5. One of the greatest threats to religion and world peace was communism in Russia. From May 13 through October 13, 1917, Mary appeared to three children, Lucia, Francisco, and Jacinta in Fatima, Portugal. She spoke several times about praying the Rosary for the conversion of communist Russia. Over the following decades, millions of rosaries were offered to Mary asking her intercession.

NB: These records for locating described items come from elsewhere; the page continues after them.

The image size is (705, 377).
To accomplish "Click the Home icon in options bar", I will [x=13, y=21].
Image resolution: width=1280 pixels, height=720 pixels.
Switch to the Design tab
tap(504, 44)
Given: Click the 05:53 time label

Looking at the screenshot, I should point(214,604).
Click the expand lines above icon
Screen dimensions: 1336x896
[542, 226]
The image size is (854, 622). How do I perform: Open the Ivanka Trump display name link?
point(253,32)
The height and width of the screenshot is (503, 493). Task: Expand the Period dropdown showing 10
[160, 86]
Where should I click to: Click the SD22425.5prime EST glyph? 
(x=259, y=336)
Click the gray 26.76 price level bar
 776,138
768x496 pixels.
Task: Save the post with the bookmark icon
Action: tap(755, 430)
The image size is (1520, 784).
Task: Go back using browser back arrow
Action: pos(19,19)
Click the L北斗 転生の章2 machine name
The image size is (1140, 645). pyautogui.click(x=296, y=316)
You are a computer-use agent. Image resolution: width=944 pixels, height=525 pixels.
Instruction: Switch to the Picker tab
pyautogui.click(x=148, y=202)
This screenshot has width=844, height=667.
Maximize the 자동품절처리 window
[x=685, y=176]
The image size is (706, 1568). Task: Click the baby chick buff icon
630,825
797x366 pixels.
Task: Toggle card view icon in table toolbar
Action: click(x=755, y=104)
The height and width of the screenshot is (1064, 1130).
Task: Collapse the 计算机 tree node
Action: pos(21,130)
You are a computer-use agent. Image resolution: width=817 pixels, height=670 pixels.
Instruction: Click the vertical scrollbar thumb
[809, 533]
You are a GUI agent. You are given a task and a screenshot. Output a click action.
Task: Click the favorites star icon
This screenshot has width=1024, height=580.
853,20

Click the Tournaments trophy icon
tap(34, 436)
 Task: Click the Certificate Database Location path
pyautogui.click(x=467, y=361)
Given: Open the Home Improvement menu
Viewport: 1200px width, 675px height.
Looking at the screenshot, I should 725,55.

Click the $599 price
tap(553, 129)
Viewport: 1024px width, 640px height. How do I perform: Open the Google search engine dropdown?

On March 25, 1984, Pope John Paul II carried out the wish of Our Lady of Fatima to consecrate Russia to the Immaculate Heart of Mary. Shortly after this consecration, the Solidarity Movement in Poland gained momentum, and a series of changes in Russia began. On November 9, 1989, the Berlin Wall came down, and the next month President Mikhail Gorbachev of the Soviet Union traveled to the Vatican to meet with Pope John Paul II to begin a series of steps signaling the end to the Communist persecution of religion in Russia. Without a single shoot being fired, communism in Russia ended on December 26, 1991 – one of the greatest triumphs of Marian intercession.
Whether we beseech Mary’s intercession on the grand scale of saving Christians by the millions or on the scale of our own personal petitions, in turning to Mary we find a supreme intercessor for our needs and for those of the whole world. Under Thy Protection, Mary, you have come again and again to the aide of those who turned to you. Is it not time that we do the same?